La condizionale di 5 anni sospende la condanna di una giovane a 35 frustate e 1 anno di carcere. Si inasprisce la repressione del regime contro le donne che chiedono pari diritti.
TEHERAN - Volevano gli stessi diritti degli uomini, in tema di divorzio, custodia dei figli ed eredità. Ora rischiano la frusta e il carcere. Per le femministe Massoumeh Zia e Marzieh Morteza Langheroudi l'accusa è di "disturbo dell'ordine pubblico". La condanna - confermata oggi in via definitiva dal Tribunale rivoluzionario di Teheran - è di 35 frustate e 1 anno di carcere per Zia e di 10 frustate e una reclusione di 6 mesi per Langheroudi. Ma l'esecuzione della condanna è sospesa a un termine condizionale.Langheroudi, 55 anni, dovrà stare attenta a non "sgarrare" per i prossimi due anni, se non vuole andare incontro all'umiliazione della punizione corporale e alla durezza del carcere. La sua compagna di lotta, la 31enne Zia dovrà comportarsi bene per cinque anni. Certo, non sarà semplice "rigar dritto". Infatti, in concreto, le donne hanno semplicemente fatto un po' di volantinaggio. Hanno cercato di raccogliere firme, hanno espresso un dissenso e scritto articoli femministi sul Web. Hanno chiesto, insomma, di non essere considerate inferiori. La più giovane, Zia, fu arrestata durante un corteo nel giugno del 2006, insieme ad altre 70 attiviste. Langheroudi, è stata arrestata con altre 30 donne quando, poco dopo, si riunirono sotto al tribunale per chiedere la liberazione delle amiche. Si prese la condanna a un anno di carcere anche un uomo,Amir Yaqoubali, per aver manifestato al fianco delle femministe. (Fonte: "Kritikon", 16/9)

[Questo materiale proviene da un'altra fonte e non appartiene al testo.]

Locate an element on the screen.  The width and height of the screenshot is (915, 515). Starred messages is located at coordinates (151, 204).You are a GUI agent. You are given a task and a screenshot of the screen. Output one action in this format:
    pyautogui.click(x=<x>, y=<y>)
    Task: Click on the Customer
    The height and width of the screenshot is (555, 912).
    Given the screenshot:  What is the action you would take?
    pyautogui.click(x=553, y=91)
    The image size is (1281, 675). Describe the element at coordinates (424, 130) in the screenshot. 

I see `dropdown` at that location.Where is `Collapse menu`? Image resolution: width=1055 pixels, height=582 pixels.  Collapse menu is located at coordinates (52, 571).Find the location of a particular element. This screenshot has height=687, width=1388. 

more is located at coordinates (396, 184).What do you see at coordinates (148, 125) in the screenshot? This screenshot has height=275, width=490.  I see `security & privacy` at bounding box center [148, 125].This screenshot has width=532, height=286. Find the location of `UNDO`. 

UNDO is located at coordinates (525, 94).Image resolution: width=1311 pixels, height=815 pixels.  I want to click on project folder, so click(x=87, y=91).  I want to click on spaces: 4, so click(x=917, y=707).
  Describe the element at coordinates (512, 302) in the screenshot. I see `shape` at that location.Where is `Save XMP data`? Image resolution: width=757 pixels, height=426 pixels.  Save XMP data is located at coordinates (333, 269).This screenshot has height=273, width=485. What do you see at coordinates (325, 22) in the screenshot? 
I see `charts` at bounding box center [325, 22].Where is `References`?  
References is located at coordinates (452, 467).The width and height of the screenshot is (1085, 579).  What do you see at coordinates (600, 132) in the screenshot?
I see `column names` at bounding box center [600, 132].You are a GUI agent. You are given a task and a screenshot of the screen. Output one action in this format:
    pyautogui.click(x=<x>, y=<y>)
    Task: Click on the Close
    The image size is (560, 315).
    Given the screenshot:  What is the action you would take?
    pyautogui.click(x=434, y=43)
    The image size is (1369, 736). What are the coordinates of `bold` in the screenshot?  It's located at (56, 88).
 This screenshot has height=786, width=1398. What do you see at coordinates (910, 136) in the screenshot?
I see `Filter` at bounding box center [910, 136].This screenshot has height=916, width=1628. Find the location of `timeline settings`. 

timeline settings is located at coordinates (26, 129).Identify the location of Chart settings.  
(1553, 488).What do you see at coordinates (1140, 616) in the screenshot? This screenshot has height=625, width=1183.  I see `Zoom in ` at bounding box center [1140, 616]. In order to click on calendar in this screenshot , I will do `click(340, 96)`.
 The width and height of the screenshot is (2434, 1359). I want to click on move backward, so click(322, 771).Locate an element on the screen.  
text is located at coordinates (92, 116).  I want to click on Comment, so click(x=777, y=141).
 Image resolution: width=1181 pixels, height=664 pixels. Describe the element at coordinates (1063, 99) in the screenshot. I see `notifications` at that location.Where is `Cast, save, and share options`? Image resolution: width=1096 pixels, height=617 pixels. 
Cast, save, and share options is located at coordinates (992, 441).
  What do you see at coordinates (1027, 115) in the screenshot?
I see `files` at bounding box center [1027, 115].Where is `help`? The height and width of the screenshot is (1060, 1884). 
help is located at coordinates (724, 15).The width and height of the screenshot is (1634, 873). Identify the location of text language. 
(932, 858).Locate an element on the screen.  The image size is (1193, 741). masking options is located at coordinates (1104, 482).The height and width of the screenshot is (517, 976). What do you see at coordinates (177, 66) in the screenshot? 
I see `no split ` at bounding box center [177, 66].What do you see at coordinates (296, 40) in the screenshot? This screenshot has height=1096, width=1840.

La campagna che ha visto incarcerare dozzine di donne si chiamava "un milione di firme". Con le adesioni raccolte (in Iran, ma anche all'estero) le donne avrebbero chiesto l'abolizione delle norme discriminatorie nei loro confronti per quel che riguarda matrimonio, divorzio, custodia dei figli ed eredità. Ma la repressione del regime contro le donne si fa sempre più violenta. La leader delle femministe, la 21enne Hana Abdi, è detenuta in una provincia sperduta dell'Azerbagijan orientale, colpevole di "complotto contro la sicurezza dello Stato". E' attesa la sentenza definitiva, ma questa nuova sentenza non è certo un segnale incoraggiante.